(Some records)
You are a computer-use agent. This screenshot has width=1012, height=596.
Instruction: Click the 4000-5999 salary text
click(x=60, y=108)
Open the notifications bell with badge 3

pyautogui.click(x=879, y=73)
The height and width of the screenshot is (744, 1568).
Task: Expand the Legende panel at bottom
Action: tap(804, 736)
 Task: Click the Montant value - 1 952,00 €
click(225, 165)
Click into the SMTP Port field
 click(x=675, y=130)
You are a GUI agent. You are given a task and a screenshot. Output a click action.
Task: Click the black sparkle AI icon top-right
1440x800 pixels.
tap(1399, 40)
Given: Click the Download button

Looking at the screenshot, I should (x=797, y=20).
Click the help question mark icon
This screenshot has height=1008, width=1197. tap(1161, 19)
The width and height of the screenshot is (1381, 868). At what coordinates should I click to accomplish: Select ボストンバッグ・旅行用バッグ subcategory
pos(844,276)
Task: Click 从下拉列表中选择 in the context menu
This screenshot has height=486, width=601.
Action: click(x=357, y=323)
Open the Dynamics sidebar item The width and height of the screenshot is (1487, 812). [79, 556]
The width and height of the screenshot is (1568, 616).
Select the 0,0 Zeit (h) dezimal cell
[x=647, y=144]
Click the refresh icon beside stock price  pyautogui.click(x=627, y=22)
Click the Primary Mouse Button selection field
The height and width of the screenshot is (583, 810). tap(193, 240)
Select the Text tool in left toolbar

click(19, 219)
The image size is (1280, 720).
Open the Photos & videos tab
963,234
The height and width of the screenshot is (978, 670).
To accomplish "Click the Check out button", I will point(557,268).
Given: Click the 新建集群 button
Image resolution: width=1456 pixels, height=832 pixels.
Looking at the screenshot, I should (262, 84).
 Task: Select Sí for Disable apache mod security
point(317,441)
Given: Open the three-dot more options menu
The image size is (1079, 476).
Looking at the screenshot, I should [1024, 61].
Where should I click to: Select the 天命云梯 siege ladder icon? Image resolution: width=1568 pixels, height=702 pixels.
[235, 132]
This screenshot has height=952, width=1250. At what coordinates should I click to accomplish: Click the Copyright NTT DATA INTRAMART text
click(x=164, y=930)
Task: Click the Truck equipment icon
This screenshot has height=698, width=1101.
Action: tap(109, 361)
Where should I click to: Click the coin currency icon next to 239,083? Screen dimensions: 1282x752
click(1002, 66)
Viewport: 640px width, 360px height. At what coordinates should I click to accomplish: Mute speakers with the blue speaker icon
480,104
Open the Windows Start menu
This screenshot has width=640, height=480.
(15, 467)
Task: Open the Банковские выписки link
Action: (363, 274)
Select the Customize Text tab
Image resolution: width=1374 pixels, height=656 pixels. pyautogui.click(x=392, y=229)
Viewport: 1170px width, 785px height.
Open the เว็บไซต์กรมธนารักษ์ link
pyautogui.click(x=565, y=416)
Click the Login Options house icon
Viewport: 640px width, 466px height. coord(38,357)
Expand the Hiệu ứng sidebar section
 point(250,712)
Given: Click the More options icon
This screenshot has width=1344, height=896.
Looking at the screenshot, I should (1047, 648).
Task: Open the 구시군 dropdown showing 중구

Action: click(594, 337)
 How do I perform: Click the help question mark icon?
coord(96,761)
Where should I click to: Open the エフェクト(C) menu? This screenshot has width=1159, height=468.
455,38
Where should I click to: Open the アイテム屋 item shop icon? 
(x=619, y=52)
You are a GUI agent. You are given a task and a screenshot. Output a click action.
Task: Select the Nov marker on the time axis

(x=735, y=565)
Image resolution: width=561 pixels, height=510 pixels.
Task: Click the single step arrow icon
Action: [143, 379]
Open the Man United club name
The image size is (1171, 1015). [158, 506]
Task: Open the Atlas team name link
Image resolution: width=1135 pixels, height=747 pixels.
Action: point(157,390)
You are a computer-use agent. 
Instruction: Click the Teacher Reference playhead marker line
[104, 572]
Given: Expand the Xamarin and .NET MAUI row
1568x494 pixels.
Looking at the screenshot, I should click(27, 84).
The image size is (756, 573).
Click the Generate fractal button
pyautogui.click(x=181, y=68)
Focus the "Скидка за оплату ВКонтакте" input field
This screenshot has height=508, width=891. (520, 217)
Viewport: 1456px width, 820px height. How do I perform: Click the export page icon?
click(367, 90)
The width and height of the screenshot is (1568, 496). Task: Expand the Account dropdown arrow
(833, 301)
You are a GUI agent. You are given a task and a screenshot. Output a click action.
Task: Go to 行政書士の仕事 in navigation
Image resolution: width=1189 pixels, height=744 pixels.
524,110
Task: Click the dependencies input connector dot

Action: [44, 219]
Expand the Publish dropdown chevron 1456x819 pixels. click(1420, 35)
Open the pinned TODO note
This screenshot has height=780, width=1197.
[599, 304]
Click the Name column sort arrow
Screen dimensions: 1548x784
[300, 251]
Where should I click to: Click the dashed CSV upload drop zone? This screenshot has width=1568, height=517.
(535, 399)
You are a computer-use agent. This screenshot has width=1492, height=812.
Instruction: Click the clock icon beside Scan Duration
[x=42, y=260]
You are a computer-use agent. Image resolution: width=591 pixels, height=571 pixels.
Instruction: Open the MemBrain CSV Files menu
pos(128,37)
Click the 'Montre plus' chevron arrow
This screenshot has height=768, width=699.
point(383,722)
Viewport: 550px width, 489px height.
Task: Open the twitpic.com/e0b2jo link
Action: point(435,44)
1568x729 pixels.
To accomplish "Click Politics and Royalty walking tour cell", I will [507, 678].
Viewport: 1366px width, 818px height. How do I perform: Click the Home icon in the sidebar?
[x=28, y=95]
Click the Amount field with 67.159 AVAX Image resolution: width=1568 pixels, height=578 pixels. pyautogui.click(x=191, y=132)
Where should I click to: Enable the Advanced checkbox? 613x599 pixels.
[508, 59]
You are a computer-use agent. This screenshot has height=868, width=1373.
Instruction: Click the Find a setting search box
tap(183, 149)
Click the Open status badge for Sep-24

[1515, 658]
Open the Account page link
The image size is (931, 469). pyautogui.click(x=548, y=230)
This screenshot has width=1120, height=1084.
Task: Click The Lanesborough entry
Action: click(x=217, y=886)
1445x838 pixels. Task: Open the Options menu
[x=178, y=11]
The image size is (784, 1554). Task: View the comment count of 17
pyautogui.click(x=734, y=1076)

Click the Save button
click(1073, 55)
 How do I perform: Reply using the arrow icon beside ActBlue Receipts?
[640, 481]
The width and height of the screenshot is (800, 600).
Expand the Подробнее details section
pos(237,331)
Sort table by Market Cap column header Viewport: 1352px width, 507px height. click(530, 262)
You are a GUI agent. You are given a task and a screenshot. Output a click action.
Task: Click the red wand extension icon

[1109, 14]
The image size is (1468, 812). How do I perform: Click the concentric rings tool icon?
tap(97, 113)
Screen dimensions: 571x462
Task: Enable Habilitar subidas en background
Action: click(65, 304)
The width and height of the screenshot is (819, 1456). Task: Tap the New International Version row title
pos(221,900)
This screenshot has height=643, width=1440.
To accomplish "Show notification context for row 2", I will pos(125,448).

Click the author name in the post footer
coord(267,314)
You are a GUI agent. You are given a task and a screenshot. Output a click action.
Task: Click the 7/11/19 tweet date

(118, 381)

Short problem:
Copy out the entire listing above line for line, without changing anything.

Correct response:
You are a computer-use agent. This screenshot has width=1012, height=596.
Instruction: Click the 4000-5999 salary text
click(x=60, y=108)
Open the notifications bell with badge 3

pyautogui.click(x=879, y=73)
The height and width of the screenshot is (744, 1568).
Task: Expand the Legende panel at bottom
Action: tap(804, 736)
 Task: Click the Montant value - 1 952,00 €
click(225, 165)
Click into the SMTP Port field
 click(x=675, y=130)
You are a GUI agent. You are given a task and a screenshot. Output a click action.
Task: Click the black sparkle AI icon top-right
1440x800 pixels.
tap(1399, 40)
Given: Click the Download button

Looking at the screenshot, I should (x=797, y=20).
Click the help question mark icon
This screenshot has height=1008, width=1197. tap(1161, 19)
The width and height of the screenshot is (1381, 868). At what coordinates should I click to accomplish: Select ボストンバッグ・旅行用バッグ subcategory
pos(844,276)
Task: Click 从下拉列表中选择 in the context menu
This screenshot has height=486, width=601.
Action: click(x=357, y=323)
Open the Dynamics sidebar item The width and height of the screenshot is (1487, 812). [79, 556]
The width and height of the screenshot is (1568, 616).
Select the 0,0 Zeit (h) dezimal cell
[x=647, y=144]
Click the refresh icon beside stock price  pyautogui.click(x=627, y=22)
Click the Primary Mouse Button selection field
The height and width of the screenshot is (583, 810). tap(193, 240)
Select the Text tool in left toolbar

click(19, 219)
The image size is (1280, 720).
Open the Photos & videos tab
963,234
The height and width of the screenshot is (978, 670).
To accomplish "Click the Check out button", I will point(557,268).
Given: Click the 新建集群 button
Image resolution: width=1456 pixels, height=832 pixels.
Looking at the screenshot, I should (262, 84).
 Task: Select Sí for Disable apache mod security
point(317,441)
Given: Open the three-dot more options menu
The image size is (1079, 476).
Looking at the screenshot, I should [1024, 61].
Where should I click to: Select the 天命云梯 siege ladder icon? Image resolution: width=1568 pixels, height=702 pixels.
[235, 132]
This screenshot has height=952, width=1250. At what coordinates should I click to accomplish: Click the Copyright NTT DATA INTRAMART text
click(x=164, y=930)
Task: Click the Truck equipment icon
This screenshot has height=698, width=1101.
Action: tap(109, 361)
Where should I click to: Click the coin currency icon next to 239,083? Screen dimensions: 1282x752
click(1002, 66)
Viewport: 640px width, 360px height. At what coordinates should I click to accomplish: Mute speakers with the blue speaker icon
480,104
Open the Windows Start menu
This screenshot has width=640, height=480.
(15, 467)
Task: Open the Банковские выписки link
Action: (363, 274)
Select the Customize Text tab
Image resolution: width=1374 pixels, height=656 pixels. pyautogui.click(x=392, y=229)
Viewport: 1170px width, 785px height.
Open the เว็บไซต์กรมธนารักษ์ link
pyautogui.click(x=565, y=416)
Click the Login Options house icon
Viewport: 640px width, 466px height. coord(38,357)
Expand the Hiệu ứng sidebar section
 point(250,712)
Given: Click the More options icon
This screenshot has width=1344, height=896.
Looking at the screenshot, I should (1047, 648).
Task: Open the 구시군 dropdown showing 중구

Action: click(594, 337)
 How do I perform: Click the help question mark icon?
coord(96,761)
Where should I click to: Open the エフェクト(C) menu? This screenshot has width=1159, height=468.
455,38
Where should I click to: Open the アイテム屋 item shop icon? 
(x=619, y=52)
You are a GUI agent. You are given a task and a screenshot. Output a click action.
Task: Select the Nov marker on the time axis

(x=735, y=565)
Image resolution: width=561 pixels, height=510 pixels.
Task: Click the single step arrow icon
Action: [143, 379]
Open the Man United club name
The image size is (1171, 1015). [158, 506]
Task: Open the Atlas team name link
Image resolution: width=1135 pixels, height=747 pixels.
Action: point(157,390)
You are a computer-use agent. 
Instruction: Click the Teacher Reference playhead marker line
[104, 572]
Given: Expand the Xamarin and .NET MAUI row
1568x494 pixels.
Looking at the screenshot, I should click(27, 84).
The image size is (756, 573).
Click the Generate fractal button
pyautogui.click(x=181, y=68)
Focus the "Скидка за оплату ВКонтакте" input field
This screenshot has height=508, width=891. (520, 217)
Viewport: 1456px width, 820px height. How do I perform: Click the export page icon?
click(367, 90)
The width and height of the screenshot is (1568, 496). Task: Expand the Account dropdown arrow
(833, 301)
You are a GUI agent. You are given a task and a screenshot. Output a click action.
Task: Go to 行政書士の仕事 in navigation
Image resolution: width=1189 pixels, height=744 pixels.
524,110
Task: Click the dependencies input connector dot

Action: [44, 219]
Expand the Publish dropdown chevron 1456x819 pixels. click(1420, 35)
Open the pinned TODO note
This screenshot has height=780, width=1197.
[599, 304]
Click the Name column sort arrow
Screen dimensions: 1548x784
[300, 251]
Where should I click to: Click the dashed CSV upload drop zone? This screenshot has width=1568, height=517.
(535, 399)
You are a computer-use agent. This screenshot has width=1492, height=812.
Instruction: Click the clock icon beside Scan Duration
[x=42, y=260]
You are a computer-use agent. Image resolution: width=591 pixels, height=571 pixels.
Instruction: Open the MemBrain CSV Files menu
pos(128,37)
Click the 'Montre plus' chevron arrow
This screenshot has height=768, width=699.
point(383,722)
Viewport: 550px width, 489px height.
Task: Open the twitpic.com/e0b2jo link
Action: point(435,44)
1568x729 pixels.
To accomplish "Click Politics and Royalty walking tour cell", I will [507, 678].
Viewport: 1366px width, 818px height. How do I perform: Click the Home icon in the sidebar?
[x=28, y=95]
Click the Amount field with 67.159 AVAX Image resolution: width=1568 pixels, height=578 pixels. pyautogui.click(x=191, y=132)
Where should I click to: Enable the Advanced checkbox? 613x599 pixels.
[508, 59]
You are a computer-use agent. This screenshot has height=868, width=1373.
Instruction: Click the Find a setting search box
tap(183, 149)
Click the Open status badge for Sep-24

[1515, 658]
Open the Account page link
The image size is (931, 469). pyautogui.click(x=548, y=230)
This screenshot has width=1120, height=1084.
Task: Click The Lanesborough entry
Action: click(x=217, y=886)
1445x838 pixels. Task: Open the Options menu
[x=178, y=11]
The image size is (784, 1554). Task: View the comment count of 17
pyautogui.click(x=734, y=1076)

Click the Save button
click(1073, 55)
 How do I perform: Reply using the arrow icon beside ActBlue Receipts?
[640, 481]
The width and height of the screenshot is (800, 600).
Expand the Подробнее details section
pos(237,331)
Sort table by Market Cap column header Viewport: 1352px width, 507px height. click(530, 262)
You are a GUI agent. You are given a task and a screenshot. Output a click action.
Task: Click the red wand extension icon

[1109, 14]
The image size is (1468, 812). How do I perform: Click the concentric rings tool icon?
tap(97, 113)
Screen dimensions: 571x462
Task: Enable Habilitar subidas en background
Action: click(65, 304)
The width and height of the screenshot is (819, 1456). Task: Tap the New International Version row title
pos(221,900)
This screenshot has height=643, width=1440.
To accomplish "Show notification context for row 2", I will pos(125,448).

Click the author name in the post footer
coord(267,314)
You are a GUI agent. You are given a task and a screenshot. Output a click action.
Task: Click the 7/11/19 tweet date

(118, 381)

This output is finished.